RIOT


Meaning of RIOT in English

in criminal law, offense against public order involving three or more people and the use of violence, however slight. Like an unlawful assembly, a riot involves a gathering of persons for an illegal purpose. Unlike an unlawful assembly, however, a riot includes violence. The concept is obviously a broad one, embracing a wide range of group conduct from a bloody clash between picketers and strikebreakers to the behaviour of a street-corner gang. In Anglo-American legal systems, the offense lies mainly in the breach of peace occasioned by it. Under the continental European codes, the offense requires interference with or resistance to public authority.
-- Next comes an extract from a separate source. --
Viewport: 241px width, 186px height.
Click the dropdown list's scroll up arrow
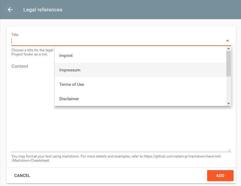(x=229, y=49)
In the United States, England, and India, riot is usually a misdemeanour punishable by light sentences. England, however, provides for a harsher penalty when rioters refuse to disperse after they are ordered to do so by a magistrate. In the United States, Canada, and India, the penalty is increased for a riot against public authority, but it is not as harsh as that of England, and the formal presence of a magistrate is not required for the riot to constitute a violation of public authority. In Germany, on the other hand, riot is limited to an offense against public authority, and lesser acts of group violence are termed breaches of the public peace. For a disturbance to constitute a riot, an official engaged in the exercise of his duties must be resisted, assaulted, or threatened. The penalty for both riot and breach of the peace is greater under German law if the accused person performed one of the overt acts or was a ringleader. This distinction in penalties is also observed in Japan. French law does not separately define riot but treats it as a special case of resistance to public authority under the general heading of rebellion. Breach of peace, which is central to the Anglo-American concept of riot, is not treated as an offense in French law.